Former financial advisor Joe Saul Sehy revealed that while he was earning six figures solving his client’s money problems, he was personally floundering in devastating debt and hiding from the tax man
Financial influencer and creator Joe Saul Sehy often recounts his “money disasters” to his followers as a sign that there is light at the end of the tunnel if they manage to break their bad money habits. In a recent episode of the Afford Anything podcast, the former financial planner took it a step further revealing how debt and money issues can happen to anyone as at the height of his career he was, ironically, at his lowest point bordering on financial crisis.
He explained to host Paula Pant how he had accidentally ended up in the financial advisory business, walking in with a creative writing degree among a slew of business majors, but also put his sales skills and logical, problem-solving brain to great use for his clients. Unabashedly, Joe admitted he was “killing it” and made around $200,000 (£151,000) his first year in the business, adjusted to today’s inflation rate.
However, he also confessed that at this time in his life, he was a “spendaholic” and managed to fly through his money as quickly as he earned it, avoiding using any of the advice he gave his clients. He shared: “I was just paycheck to paycheck then the first bad thing would happen and it was done…I was the rising star and my own financial picture is in shambles.”
Believing if he could “just make more money” his financial problems would be solved, Joe avoided telling his wife until the phone calls from his debtors started coming in. With the way taxes work in America, Joe was also meant to be setting aside money to pay his tax return at the end of the financial year, something he had no idea was about to pull the rug out from under him.
The Stacking Benjamins founder shared: “The money came in and I’d say; ‘I’ll set money aside for taxes later because I need all of this now’…I get advice around April 1st, taxes are due on April 15th.” His advisor revealed Joe owed $12,000 (£9,000) in taxes but the content creator confessed: “It could’ve been $75 (£56), I didn’t have it. I had no credit, no money, no recourse. I had hundreds of dollars in overdraft fees.”

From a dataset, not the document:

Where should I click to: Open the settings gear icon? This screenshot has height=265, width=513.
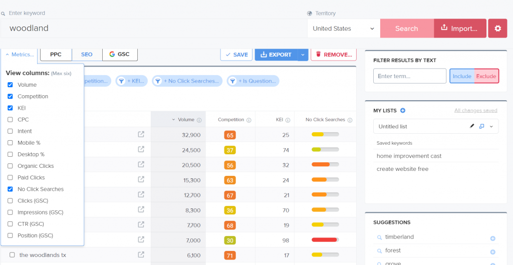click(x=497, y=29)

Joe decided his only choice was to avoid paying his tax bill and didn’t file tax returns for that year or the two following years before the IRS caught up with him. When the letters started coming through, the finance expert knew they had the ability to “put a lean” against his property and garnish his wages to pay back his debt.

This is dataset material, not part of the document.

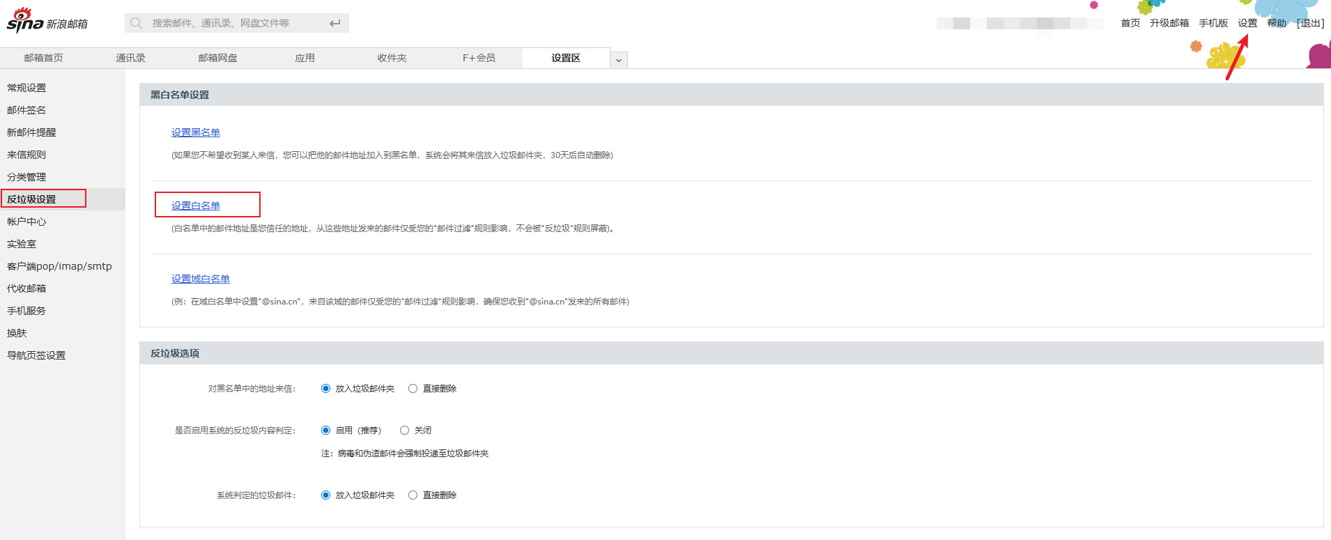Click the enter arrow icon in search box

tap(334, 23)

If this happened and his company found out he would be barred from the financial services industry. All of the stress and strain from the last three years came to a head for Joe when he was on his way home one day and ran out of gas in his “rusted-out minivan” in the middle of nowhere.
He recalled: “I walk a mile to the nearest gas station, the dude doesn’t want to give me a gas can cause he thinks I’m going to steal it. I had found like 85 cents (65p) in change underneath the car seats. I put 85 cents (65p) worth of gas, drove home and barely made it. That was the day I cried. That’s the day I was like; ‘I’m done’.”
When he got home, he confessed everything to his wife and the couple put weekly meetings in place to discuss their finances. This helped Joe curb his spending completely “because I knew she was looking”.
He also decided to confront the IRS upfront and, despite the common misconception, couldn’t stop singing their praises: “They were so compassionate and so good, I was on a payment plan like that. I could have done that two years earlier and not paid the stupid tax of ‘if I don’t look at it it’ll go away’.”
He also came clean to his company, with his boss revealing: “Had I not gone to him, if he had heard it from anyone else, I would’ve been gone.” But now was the time for Joe to start implementing some of his own money advice.
The former financial planner changed the people he surrounded himself with and looked up to, opting for a less materialistic group and “divorced myself from my income” so money and spending were no longer his top priority. He also organised payment plans with all of his creditors so he could be debt-free in five years and began stocking his emergency fund to have that foundation he had been lacking. All in all, the influencer shared: “I went from being this guy who was digging really fast to a guy on a rocketship by not using the shortcuts.”